2

23.8K 1.9K 56
                                    

Annyeong yorobun

Happy reading...



Setelah kejadian kepergoknya Cakra di kamar Devan, saat ini Cakra sedang berada di ruang tamu dengan kepala menunduk dengan perasaan takut dan bersalah menjadi satu. Cakra tak mempunyai cukup keberanian untuk menatap Devan, karena wajah Devan saat ini terlihat memerah kentara sekali jika Devan sedang menahan amarah.

Saat masih berada di kamar tadi. "Lo siapa? Kenapa Lo bisa masuk ke kamar gue?" tanya Devan dengan tatapan tajam.

"Tadi ... mama nyuruh untuk menunggu ..."

"Wait? Mamah?"

"Devan, sudah pulang?" Tiba-tiba saja Sofia datang dan masuk ke dalam kamar.

"Ah, kalian sudah bertemu rupanya." Sofia berjalan mendekati Cakra lalu memegang pundak remaja itu, tinggi Cakra memang tidak jauh berbeda dengan Sofia, hanya lebih dua sentimeter saja.

"Ini namanya Cakra, adek kamu. Kamarnya lagi diberesin tadi jadi mamah nyu--"

"Wait ... adek? Mamah ngigo, ya? Aku ini anak tunggal, Mah." Devan menatap mamahnya tak percaya, dengan apa yang baru saja dia dengar.

"Sayang dengerin dulu--"

"Siapa lo sebenarnya, dan apa mau lo? kenapa lo dateng ke rumah ini?" tanya Devan menyela perkataan mamahnya.

Cakra yang ditanya hanya bisa menunduk tidak berani menatap Devan. Sepertinya Devan tidak menyukainya, haruskah dia kembali ke rumah bibi saja?

"Devan, dia adik kamu__"

"Devan ga punya adik lagi, Mah, Devan sekarang anak tunggal." Devan menatap Cakra yang masih menunduk.

"Pergi lo dari kamar, gue!" sentak Devan lalu memegang pergelangan tangan Cakra, dan menyeretnya keluar secara paksa.

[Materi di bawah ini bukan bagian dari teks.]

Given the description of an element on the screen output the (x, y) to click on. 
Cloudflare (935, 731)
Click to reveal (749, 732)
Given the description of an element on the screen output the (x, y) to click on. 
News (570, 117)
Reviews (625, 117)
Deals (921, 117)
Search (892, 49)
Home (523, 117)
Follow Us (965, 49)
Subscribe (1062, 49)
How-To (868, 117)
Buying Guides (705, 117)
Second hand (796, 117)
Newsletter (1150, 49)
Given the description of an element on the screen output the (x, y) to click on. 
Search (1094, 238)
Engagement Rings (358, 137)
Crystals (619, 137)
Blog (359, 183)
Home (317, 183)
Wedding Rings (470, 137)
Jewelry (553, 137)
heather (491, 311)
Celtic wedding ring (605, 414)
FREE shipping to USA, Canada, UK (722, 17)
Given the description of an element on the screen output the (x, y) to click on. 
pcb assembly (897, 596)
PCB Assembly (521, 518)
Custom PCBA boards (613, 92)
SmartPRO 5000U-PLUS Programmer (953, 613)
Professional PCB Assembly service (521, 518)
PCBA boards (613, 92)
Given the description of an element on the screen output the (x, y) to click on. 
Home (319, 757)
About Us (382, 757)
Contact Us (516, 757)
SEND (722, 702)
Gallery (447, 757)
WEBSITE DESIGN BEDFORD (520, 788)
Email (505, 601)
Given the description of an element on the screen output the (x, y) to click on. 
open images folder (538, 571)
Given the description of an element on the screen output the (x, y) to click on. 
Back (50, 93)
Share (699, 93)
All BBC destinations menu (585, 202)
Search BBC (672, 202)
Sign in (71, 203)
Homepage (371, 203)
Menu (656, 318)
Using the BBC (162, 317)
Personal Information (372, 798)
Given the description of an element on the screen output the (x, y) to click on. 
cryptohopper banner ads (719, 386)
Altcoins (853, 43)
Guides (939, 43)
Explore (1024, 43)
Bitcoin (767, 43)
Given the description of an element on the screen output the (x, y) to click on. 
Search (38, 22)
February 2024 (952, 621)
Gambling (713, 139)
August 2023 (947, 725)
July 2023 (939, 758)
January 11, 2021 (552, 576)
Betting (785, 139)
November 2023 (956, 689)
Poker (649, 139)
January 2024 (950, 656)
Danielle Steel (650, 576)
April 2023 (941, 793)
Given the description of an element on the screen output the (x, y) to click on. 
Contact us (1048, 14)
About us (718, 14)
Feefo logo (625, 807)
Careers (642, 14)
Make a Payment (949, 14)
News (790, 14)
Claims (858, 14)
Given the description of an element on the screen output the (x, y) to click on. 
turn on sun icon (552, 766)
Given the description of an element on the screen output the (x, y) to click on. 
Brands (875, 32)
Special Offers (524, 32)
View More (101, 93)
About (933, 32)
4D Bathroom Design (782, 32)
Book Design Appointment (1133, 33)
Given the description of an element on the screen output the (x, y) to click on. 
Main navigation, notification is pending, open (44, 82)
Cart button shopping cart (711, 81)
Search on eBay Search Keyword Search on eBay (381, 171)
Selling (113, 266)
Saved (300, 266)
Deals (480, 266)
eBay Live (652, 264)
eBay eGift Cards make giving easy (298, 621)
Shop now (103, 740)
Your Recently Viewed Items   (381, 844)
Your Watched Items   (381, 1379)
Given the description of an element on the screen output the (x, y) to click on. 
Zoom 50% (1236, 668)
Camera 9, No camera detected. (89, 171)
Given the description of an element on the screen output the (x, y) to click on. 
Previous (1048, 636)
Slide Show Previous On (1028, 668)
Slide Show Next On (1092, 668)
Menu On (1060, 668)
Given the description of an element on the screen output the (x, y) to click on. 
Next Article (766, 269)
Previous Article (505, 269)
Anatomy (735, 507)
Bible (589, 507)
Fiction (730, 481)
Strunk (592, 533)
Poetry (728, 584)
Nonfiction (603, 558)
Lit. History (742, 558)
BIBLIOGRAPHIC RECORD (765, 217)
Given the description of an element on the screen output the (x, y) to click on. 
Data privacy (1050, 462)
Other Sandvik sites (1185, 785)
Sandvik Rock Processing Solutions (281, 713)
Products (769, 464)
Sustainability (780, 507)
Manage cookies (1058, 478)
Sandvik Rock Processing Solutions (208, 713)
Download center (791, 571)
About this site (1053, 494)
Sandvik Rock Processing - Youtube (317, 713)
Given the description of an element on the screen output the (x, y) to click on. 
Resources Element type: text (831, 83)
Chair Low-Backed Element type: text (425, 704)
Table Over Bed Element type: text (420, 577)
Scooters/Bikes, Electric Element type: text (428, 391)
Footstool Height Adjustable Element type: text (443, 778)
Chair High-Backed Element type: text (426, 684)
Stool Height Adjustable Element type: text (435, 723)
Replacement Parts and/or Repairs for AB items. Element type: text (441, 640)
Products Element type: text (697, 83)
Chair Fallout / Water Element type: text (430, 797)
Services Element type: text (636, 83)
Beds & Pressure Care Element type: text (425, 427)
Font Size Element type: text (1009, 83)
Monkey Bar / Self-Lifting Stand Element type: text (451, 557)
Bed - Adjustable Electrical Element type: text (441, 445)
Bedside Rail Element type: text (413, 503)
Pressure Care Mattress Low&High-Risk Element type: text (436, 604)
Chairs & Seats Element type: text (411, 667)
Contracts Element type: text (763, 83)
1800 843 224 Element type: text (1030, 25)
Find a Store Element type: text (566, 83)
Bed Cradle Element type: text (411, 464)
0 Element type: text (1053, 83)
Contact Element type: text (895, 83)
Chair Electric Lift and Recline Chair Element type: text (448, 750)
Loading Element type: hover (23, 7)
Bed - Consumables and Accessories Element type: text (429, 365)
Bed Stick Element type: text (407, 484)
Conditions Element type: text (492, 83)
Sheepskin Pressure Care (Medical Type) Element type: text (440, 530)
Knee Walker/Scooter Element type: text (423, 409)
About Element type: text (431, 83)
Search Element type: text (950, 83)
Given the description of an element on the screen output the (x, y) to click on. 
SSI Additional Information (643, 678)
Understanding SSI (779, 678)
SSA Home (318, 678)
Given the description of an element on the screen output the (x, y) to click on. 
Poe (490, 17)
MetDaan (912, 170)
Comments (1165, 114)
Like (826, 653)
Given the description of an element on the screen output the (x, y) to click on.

Cakra yang tangannya ditarik pun hanya berjalan dengan pasrah mengikuti langkah lebar Devan. Ringisan kecil mulai terdengar saat Devan tanpa sengaja meremat pergelangan tangannya cukup keras. Sedangkan Devan tak memedulikan ringisan Cakra, dia terus berjalan dengan cepat, membawanya keluar dari kamar menuju lantai bawah.

"Devan!"

Sofia yang melihat anaknya sedang tersulut emosi pun langsung menelpon suaminya untuk segera pulang. Setelah itu, dia pun langsung turun ke bawah untuk mencegah Devan agar tidak bertindak yang tidak-tidak.

"Shh... Bang sakit," lirih Cakra saat tangannya semakin terasa sakit.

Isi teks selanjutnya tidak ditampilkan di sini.